9:45am Went to washroom & retouched make-up.

9:50am Finally created my blogspot account.

9:55am Foodman arrived.

10:05am Talked to NZM personnel.

10:12am Followed-up checks.

10:15am Client call.

10:17am Joe's time baby! Lesson for the day: "Letting go is the most profound way of proving your love to someone."

10:28am Arranged archives.

10:35am Print Caltex scripts.

11:10am Print Colgate scripts.

11:20am Back to archives.

12:30pm Ate lunch while Mitch is VO-ing.

2:15pm Followed up check.

2:20pm Outlined my blog.

2:30pm Sent foxy_girlfriend of GT some ebooks.

2:40pm Checked if anyone has replied my posts in GT.

3:00pm Three o'clock habit.

5:00pm Deanne lend me 'Wise Follies' by Grace Wynne - Jones. Wipee, I've got something to read for weekends.
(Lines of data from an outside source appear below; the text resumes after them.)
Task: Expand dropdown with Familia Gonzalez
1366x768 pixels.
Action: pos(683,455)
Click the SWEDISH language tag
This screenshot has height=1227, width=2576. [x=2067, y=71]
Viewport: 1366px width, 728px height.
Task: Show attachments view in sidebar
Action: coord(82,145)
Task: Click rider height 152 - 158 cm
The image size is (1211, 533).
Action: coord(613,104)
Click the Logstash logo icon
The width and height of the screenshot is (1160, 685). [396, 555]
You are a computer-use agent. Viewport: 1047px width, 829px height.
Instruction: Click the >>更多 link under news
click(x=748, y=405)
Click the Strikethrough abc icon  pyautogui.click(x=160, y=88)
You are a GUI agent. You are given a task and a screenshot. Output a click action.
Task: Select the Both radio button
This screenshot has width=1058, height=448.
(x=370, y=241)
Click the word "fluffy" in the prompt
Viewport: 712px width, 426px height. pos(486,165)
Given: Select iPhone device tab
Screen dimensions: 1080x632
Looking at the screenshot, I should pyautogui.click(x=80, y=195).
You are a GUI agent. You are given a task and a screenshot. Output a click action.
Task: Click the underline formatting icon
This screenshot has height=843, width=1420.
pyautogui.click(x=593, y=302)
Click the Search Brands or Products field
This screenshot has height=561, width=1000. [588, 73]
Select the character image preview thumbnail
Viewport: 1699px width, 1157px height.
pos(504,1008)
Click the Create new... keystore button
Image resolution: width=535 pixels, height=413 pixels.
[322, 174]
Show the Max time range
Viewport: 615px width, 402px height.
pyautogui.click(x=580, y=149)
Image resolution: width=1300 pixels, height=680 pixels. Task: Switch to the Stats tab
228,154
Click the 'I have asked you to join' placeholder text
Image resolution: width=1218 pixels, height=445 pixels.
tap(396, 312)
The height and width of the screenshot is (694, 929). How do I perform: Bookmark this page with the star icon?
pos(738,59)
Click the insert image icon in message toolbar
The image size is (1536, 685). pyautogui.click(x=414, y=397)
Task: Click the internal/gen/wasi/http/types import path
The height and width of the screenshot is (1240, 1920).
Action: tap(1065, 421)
5:45pm My blog's finished! Have a migraine-free, happy & healthy weekend everyone!

Thursday, July 06, 2006

Me and My Pink Sky


When the sky turns pink, the rain starts to fall.

I love rain.

It naturally 'cleanses' & 'refreshes.'

Provides life, gives moisture.

It suggests a period of renewal & fertility, reproduction or creativity.

However, dark clouds & heavy downpour indicate feelings of isolation & helplessness.

To some, trials & tribulations.

On the other hand, heavy downpour could represent unconscious materials & emotions, soul experiences attempting to enter our conscious mind.

It's a deeply spiritual symbol representing 'water of life.'

It symbolizes emotions & knowledge.

Water flowing downward thus describes God's way of transmitting His energy to us & represents the conduit through which our material existence & God interact.

The purpose of existence is to create unity between God & us.

The mystique of rain is precisely because of it's dual quality of heaven meeting earth, water meeting land.